>> Start Provided records
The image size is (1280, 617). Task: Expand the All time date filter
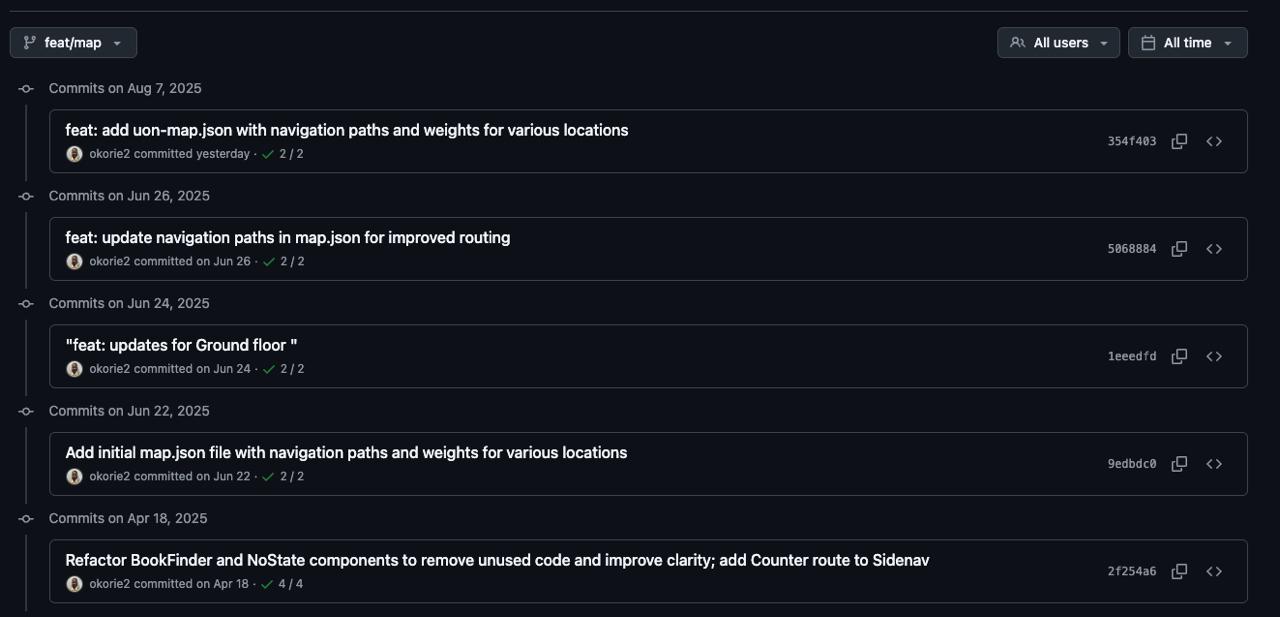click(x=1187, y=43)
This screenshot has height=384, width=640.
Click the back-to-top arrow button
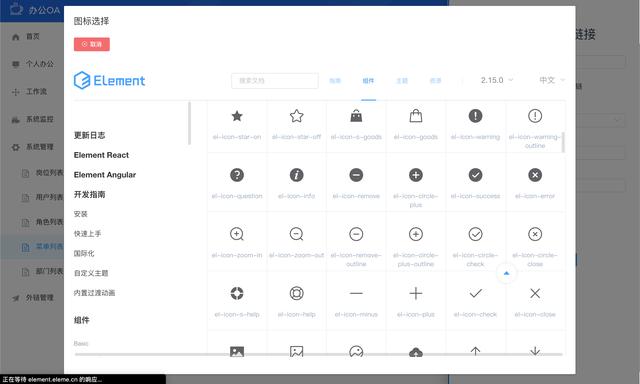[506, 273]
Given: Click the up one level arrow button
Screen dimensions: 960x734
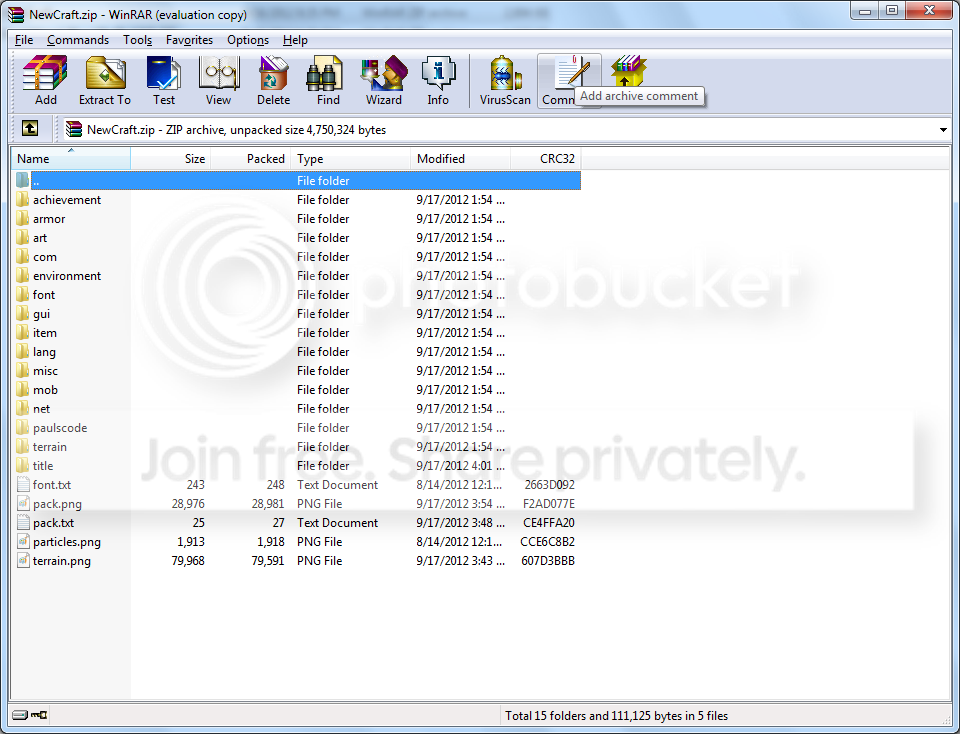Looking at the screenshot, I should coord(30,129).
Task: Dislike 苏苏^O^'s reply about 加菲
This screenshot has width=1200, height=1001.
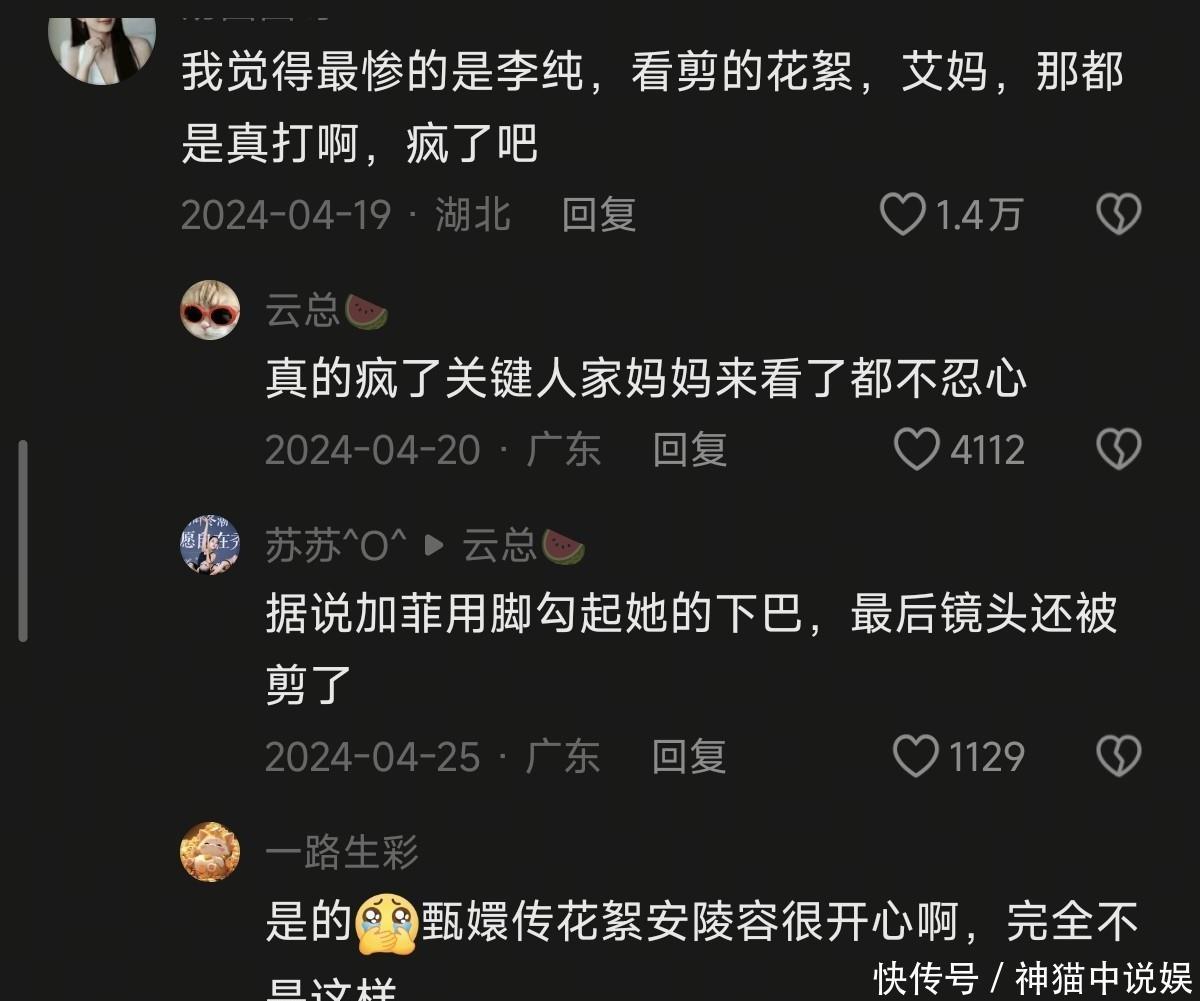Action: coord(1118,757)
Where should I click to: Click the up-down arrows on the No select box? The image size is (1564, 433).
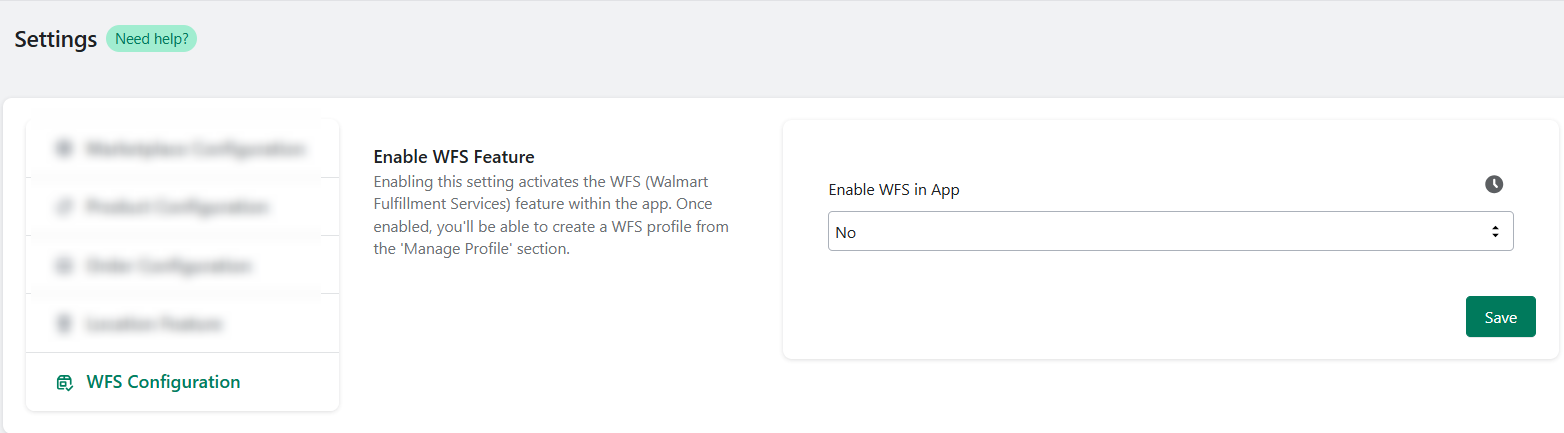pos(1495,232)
>> End Provided records
>> Start Provided records
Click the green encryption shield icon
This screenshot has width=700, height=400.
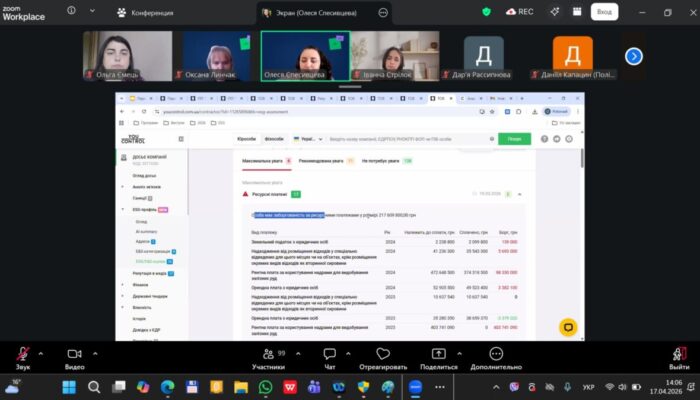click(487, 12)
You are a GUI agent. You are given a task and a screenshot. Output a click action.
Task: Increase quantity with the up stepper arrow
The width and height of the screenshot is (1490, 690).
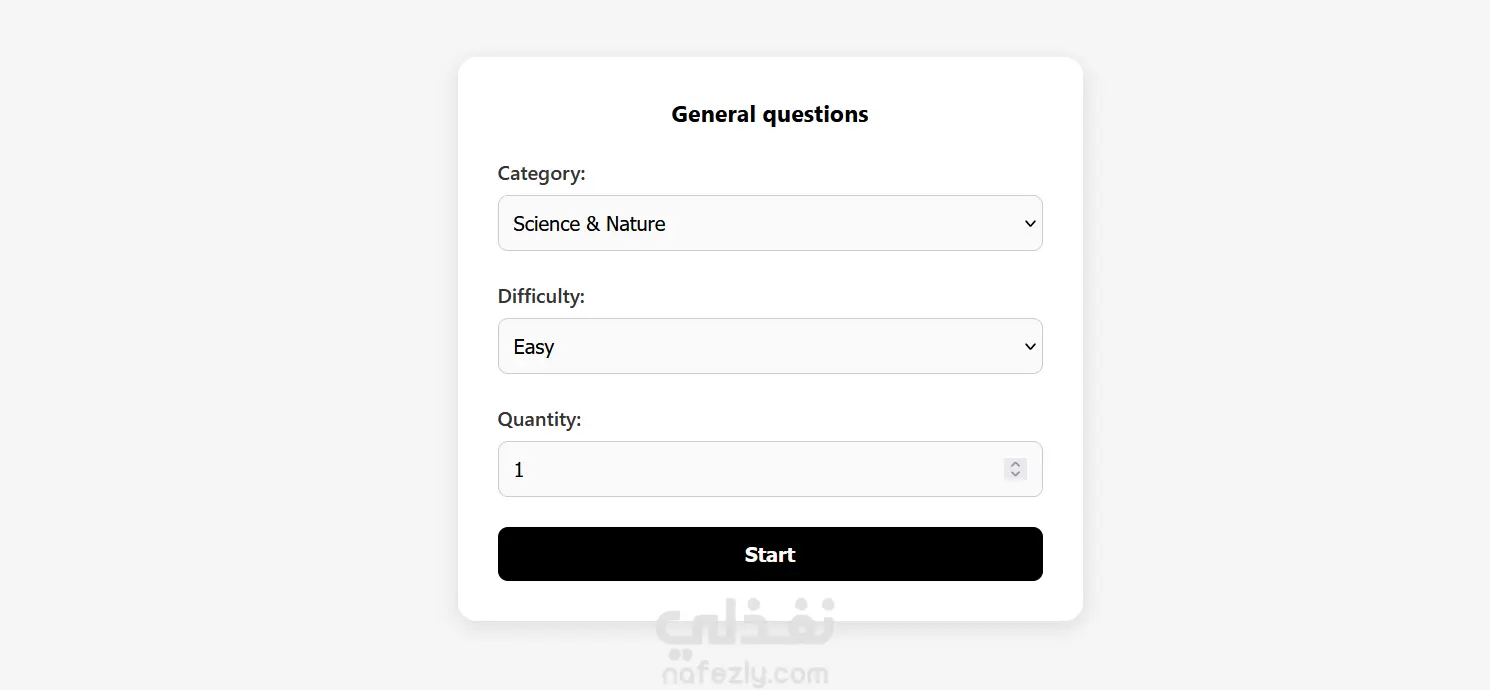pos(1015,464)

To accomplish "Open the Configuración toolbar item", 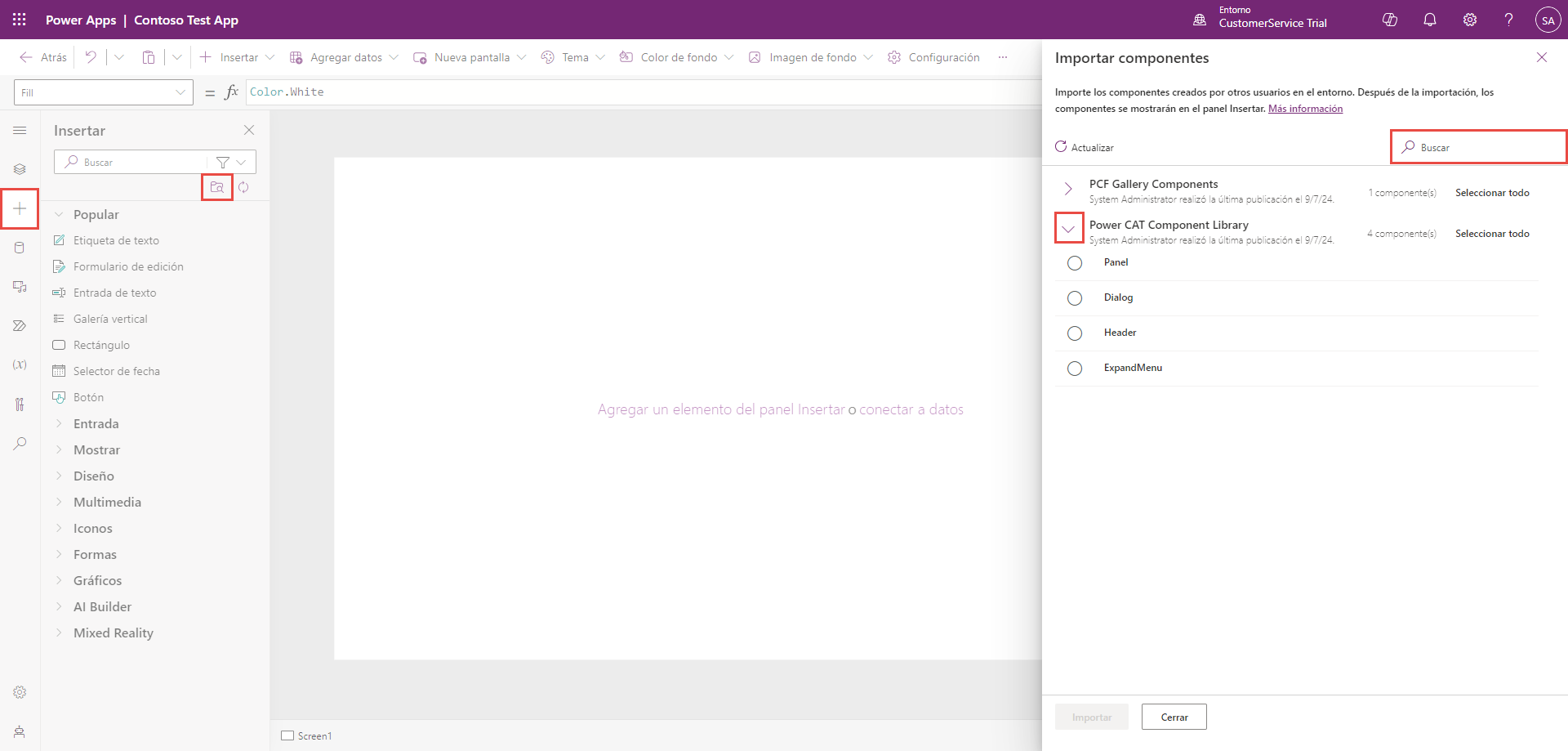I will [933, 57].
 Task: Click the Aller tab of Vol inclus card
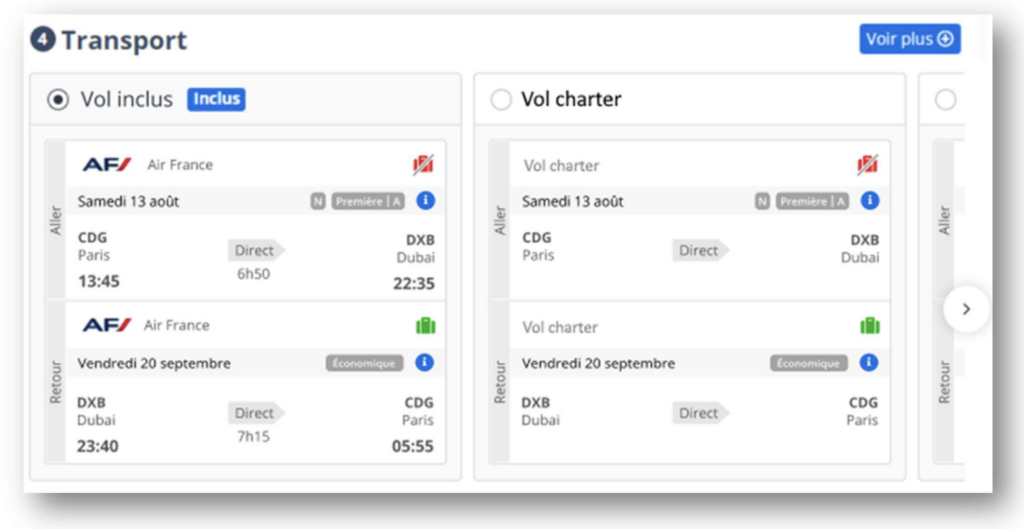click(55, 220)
>> End Provided records
» What is being asked:
Report every line in the rows above that contains the word "This", copying each line in full.

» Reply:
This screenshot has height=384, width=640.
This screenshot has width=1200, height=1001.
This screenshot has width=700, height=400.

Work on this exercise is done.